**Activities**
[a] List every room given on the Winter 2017 course page, including office, lecture and discussion rooms.
[b] Carry the Winter 2017 course page on from its final line.

START Reading text

Winter 2017

**Instructor:** Brendon Rhoades

**Instructor's Email:** bprhoades (at) math.ucsd.edu

**Instructor's Office:** 7250 APM

**Instructor's Office Hours:** 10:00-11:00am MWF

**Lecture Time:** 1:00-1:50pm MWF

**Lecture Room:** 109 CENTR

**TA:** Michelle Bodnar and Daniel Kroes

**TA's Email:** mbodnar (at) ucsd.edu and dkroes (at) ucsd.edu

**TA's Office:** 6434 APM (M. Bodnar) and 6414 APM (D. Kroes)

**TA's Office Hours:** 1:00-3:00 Tu and 10:00-12:00 W (M. Bodnar)
and 12:00-1:00 Tu and 12:00-1:00 F (D. Kroes)

**Discussion Time:** 4:00-4:50pm M, 5:00-5:50pm M, 6:00-6:50pm M

**Discussion Room:** 2206 WLH

**Final Exam Time:** Friday, 3/24/2017, 11:30am - 2:29pm

**Final Exam Room:** TBA

** Syllabus:**
Please read carefully.

Textbook for the graph theory portion of the course.

** Lectures:**

**1/9:** Administrivia. Chapter 1. Counting length n words from a size k
alphabet. Counting subsets of a size n set. The Bijection Principle.
Counting permutations of a size n set. Counting
size k ordered subsets of a size n set.

END Reading text
START Excerpted records

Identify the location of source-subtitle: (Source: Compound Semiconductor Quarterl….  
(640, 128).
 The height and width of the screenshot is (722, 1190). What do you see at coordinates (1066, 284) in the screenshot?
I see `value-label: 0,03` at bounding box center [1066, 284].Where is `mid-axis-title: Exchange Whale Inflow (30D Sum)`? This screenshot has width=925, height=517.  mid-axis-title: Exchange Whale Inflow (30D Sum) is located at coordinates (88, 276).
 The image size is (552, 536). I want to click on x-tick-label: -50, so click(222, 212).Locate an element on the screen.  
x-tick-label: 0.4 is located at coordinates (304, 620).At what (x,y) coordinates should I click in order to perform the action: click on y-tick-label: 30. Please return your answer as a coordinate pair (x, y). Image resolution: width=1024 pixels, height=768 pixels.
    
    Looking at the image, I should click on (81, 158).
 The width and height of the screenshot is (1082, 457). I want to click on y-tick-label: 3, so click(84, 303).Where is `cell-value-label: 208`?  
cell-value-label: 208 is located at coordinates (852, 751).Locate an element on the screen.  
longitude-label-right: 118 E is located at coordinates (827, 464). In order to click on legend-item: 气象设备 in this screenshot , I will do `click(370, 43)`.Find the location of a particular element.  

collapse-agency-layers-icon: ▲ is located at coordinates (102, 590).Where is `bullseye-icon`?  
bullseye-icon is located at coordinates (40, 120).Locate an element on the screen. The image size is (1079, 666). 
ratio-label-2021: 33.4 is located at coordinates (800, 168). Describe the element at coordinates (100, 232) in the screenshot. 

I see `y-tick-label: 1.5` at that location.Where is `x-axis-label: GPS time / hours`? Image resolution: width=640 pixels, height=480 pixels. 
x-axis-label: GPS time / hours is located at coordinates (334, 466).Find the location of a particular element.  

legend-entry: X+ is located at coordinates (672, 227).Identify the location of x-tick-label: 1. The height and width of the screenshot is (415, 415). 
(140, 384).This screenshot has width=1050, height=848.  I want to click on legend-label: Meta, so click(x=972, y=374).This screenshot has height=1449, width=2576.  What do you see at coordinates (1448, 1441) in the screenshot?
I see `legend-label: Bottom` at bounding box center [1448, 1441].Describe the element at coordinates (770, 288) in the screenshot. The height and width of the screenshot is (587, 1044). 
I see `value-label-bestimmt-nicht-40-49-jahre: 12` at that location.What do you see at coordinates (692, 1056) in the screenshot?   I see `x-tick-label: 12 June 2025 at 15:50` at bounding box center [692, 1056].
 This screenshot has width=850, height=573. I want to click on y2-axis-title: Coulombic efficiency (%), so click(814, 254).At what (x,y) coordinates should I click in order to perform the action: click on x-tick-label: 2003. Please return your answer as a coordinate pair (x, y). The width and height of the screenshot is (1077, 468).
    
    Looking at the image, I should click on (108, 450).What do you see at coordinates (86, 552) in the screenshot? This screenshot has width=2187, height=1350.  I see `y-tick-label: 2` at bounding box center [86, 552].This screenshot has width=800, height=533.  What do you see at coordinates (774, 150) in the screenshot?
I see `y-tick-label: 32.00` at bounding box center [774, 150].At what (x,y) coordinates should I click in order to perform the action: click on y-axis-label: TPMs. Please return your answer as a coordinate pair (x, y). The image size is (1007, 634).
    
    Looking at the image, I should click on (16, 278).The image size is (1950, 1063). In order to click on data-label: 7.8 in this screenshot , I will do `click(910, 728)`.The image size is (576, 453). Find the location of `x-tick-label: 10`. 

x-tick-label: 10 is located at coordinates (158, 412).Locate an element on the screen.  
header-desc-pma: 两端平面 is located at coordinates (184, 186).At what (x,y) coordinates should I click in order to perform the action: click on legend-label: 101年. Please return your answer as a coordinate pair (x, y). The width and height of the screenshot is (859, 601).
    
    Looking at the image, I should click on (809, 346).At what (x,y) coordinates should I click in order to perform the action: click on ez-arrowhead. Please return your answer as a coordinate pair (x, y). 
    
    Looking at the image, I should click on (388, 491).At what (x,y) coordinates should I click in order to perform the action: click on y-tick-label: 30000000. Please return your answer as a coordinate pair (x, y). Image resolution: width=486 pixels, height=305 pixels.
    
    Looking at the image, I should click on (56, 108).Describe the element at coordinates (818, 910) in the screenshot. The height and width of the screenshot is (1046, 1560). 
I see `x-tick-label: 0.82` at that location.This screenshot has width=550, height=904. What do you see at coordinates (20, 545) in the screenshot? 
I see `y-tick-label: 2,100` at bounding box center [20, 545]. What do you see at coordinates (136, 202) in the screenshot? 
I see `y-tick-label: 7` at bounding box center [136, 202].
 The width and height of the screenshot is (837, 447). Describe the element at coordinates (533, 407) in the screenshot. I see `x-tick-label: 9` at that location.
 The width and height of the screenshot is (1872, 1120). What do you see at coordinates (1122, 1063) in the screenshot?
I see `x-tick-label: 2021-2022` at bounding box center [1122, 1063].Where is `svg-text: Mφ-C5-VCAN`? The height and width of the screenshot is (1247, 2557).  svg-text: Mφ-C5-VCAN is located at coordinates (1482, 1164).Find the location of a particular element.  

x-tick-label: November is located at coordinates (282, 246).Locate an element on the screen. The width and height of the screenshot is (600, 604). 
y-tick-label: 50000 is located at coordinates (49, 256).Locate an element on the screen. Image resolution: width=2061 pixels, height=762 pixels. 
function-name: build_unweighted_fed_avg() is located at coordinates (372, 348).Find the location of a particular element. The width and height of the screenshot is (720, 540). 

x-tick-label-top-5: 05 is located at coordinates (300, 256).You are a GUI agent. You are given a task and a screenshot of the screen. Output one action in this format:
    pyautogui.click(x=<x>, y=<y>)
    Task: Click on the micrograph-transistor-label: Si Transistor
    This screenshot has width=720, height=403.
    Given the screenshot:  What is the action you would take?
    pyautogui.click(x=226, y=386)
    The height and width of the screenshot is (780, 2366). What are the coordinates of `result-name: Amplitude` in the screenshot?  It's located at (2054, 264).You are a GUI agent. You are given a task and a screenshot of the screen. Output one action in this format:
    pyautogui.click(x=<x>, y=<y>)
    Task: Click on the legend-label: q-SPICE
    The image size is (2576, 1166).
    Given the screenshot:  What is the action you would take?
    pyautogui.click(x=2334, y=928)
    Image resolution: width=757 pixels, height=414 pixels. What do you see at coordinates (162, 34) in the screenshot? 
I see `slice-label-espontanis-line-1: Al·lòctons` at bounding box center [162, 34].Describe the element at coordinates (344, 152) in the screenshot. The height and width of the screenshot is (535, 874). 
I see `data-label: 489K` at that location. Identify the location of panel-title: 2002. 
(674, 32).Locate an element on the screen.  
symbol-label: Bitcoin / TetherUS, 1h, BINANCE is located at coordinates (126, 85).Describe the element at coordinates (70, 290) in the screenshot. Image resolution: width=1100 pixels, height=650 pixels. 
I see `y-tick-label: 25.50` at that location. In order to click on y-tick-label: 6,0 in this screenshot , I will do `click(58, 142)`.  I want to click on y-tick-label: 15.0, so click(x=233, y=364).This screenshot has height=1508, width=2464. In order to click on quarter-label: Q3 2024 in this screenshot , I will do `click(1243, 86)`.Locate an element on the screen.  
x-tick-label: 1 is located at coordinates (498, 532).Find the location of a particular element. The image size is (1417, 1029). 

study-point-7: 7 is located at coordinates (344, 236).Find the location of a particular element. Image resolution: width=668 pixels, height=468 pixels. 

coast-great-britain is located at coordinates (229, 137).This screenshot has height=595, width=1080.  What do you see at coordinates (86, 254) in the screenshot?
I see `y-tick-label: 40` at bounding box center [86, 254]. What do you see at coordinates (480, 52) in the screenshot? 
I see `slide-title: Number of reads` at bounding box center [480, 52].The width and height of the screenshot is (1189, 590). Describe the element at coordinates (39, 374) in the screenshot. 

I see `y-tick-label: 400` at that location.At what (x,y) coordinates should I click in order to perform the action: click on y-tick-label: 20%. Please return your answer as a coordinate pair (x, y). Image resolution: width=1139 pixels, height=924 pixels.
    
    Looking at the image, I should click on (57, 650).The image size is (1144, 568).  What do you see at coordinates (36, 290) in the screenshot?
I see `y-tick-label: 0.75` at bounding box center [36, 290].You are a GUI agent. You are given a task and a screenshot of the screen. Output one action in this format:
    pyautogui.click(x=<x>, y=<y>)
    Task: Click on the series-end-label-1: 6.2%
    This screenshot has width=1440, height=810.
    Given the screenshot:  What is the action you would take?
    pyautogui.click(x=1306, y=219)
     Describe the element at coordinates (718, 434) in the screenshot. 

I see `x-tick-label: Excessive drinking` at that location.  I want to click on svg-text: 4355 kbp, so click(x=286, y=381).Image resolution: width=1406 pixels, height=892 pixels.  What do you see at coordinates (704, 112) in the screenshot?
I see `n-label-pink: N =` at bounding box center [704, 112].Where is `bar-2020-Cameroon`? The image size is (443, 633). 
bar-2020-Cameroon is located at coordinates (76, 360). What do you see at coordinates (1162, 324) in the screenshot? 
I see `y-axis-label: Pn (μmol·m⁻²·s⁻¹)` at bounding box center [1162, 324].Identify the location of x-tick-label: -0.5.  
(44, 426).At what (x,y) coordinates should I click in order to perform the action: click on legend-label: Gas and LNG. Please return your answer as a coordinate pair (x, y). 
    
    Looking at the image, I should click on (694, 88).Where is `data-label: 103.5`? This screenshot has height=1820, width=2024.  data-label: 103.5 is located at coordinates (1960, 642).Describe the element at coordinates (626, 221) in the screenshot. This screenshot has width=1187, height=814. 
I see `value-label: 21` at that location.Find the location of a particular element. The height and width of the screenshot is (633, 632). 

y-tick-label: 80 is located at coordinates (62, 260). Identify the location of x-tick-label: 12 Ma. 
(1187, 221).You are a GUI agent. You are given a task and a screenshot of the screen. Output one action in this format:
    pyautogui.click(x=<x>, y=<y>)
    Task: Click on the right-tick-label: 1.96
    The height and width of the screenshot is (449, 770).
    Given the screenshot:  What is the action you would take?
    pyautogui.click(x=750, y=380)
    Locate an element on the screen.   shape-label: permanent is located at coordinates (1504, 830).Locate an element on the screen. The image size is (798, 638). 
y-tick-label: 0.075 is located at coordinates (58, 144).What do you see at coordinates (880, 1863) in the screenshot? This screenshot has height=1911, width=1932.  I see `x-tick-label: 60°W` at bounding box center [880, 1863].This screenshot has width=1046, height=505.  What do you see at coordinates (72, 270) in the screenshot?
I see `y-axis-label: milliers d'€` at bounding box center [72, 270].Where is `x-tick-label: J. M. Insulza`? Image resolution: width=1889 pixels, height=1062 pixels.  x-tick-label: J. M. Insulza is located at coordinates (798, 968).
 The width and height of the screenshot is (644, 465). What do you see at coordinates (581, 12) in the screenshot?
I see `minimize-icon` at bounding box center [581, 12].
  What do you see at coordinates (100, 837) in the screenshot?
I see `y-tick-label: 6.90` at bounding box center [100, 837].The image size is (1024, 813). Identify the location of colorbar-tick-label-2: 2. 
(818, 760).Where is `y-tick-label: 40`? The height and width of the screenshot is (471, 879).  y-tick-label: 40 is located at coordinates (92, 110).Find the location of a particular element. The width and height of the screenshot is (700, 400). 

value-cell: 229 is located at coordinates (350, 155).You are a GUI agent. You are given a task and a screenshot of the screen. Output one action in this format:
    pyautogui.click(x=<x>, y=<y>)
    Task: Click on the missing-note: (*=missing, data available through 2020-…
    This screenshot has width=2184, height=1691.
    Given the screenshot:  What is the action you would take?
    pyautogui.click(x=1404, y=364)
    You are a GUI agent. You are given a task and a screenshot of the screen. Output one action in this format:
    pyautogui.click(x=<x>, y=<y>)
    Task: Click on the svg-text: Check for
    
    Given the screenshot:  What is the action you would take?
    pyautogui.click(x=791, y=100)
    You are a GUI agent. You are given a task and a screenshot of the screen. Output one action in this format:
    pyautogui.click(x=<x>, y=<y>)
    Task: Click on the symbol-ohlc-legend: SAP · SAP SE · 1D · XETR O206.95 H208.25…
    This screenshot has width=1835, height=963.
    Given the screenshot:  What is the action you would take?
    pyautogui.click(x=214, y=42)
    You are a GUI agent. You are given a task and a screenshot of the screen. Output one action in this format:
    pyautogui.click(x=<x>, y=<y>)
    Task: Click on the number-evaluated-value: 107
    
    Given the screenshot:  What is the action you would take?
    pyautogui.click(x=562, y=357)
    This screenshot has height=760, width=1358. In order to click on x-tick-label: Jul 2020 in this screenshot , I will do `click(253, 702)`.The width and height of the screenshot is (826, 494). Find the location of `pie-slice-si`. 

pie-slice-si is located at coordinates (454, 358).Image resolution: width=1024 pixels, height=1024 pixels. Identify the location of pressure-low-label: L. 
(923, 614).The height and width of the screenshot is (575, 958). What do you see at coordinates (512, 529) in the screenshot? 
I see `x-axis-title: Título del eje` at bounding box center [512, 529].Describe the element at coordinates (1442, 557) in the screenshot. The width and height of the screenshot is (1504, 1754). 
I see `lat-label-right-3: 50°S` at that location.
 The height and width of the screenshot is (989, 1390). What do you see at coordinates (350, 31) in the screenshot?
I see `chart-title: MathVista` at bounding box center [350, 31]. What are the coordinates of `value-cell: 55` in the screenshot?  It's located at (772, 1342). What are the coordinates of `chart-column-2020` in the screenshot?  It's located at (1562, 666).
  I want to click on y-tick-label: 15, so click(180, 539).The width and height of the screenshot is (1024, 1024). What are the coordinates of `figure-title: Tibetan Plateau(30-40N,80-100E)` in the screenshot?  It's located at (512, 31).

END Excerpted records

**Your responses**
[a]
7250 APM
109 CENTR
6434 APM
6414 APM
2206 WLH

[b]
**1/11:** Chapter 1. Counting subsets. Binomial coefficients.
Pascal's Triangle. Counting lattice paths. Catalan numbers.

**1/13:** Chapter 2. Pigeonhole Principle. A number in the sequence
2017, 20172017, 201720172017, ... is divisible by 13.
If there are five points on a sphere, at least four of them lie on some
closed hemisphere. There are two people on Facebook with the same
number of friends.

**1/18:** Chapter 2. If the points of the plane are colored
red, blue, or green, there exists a rectangle in the plane with
monochromatic vertices. Chapter 3. The Binomial Theorem.
Some binomial coefficient identities.

**1/20:** Chapter 4. Domino tilings of a 2xn board.
The Fibonacci numbers. Explicit formula via linear algebra.

**1/23:** Chapter 2 of Wilson. Definition of a simple graph
(multiple edges, loops not allowed).
Definition of a graph (multiple edges, loops allowed). Graph isomorphism.
Union of graphs. Connected graphs and connected components.
Degree of a vertex. Degree sequences.

**1/25:** Chapter 2 of Wilson.
Handshake Lemma. Edge deletion. Vertex deletion.
Subgraphs. Edge contraction. Adjacency matrix A(G).
Incidence matrix M(G). Null graphs N_n, complete graphs K_n,
cycles C_n, paths P_n, wheels W_n.

**1/27:** Chapter 2 of Wilson. Bipartite graphs.
Complete bipartite graphs. Chapter 3 of Wilson.
Walks, trails, paths, and cycles. Every cycle in a bipartite
graph has even length.
Bounds on the number of edges in simple graphs with n vertices
and k components.

**1/30:** Chapter 3 of Wilson. Disconnecting sets and cutsets.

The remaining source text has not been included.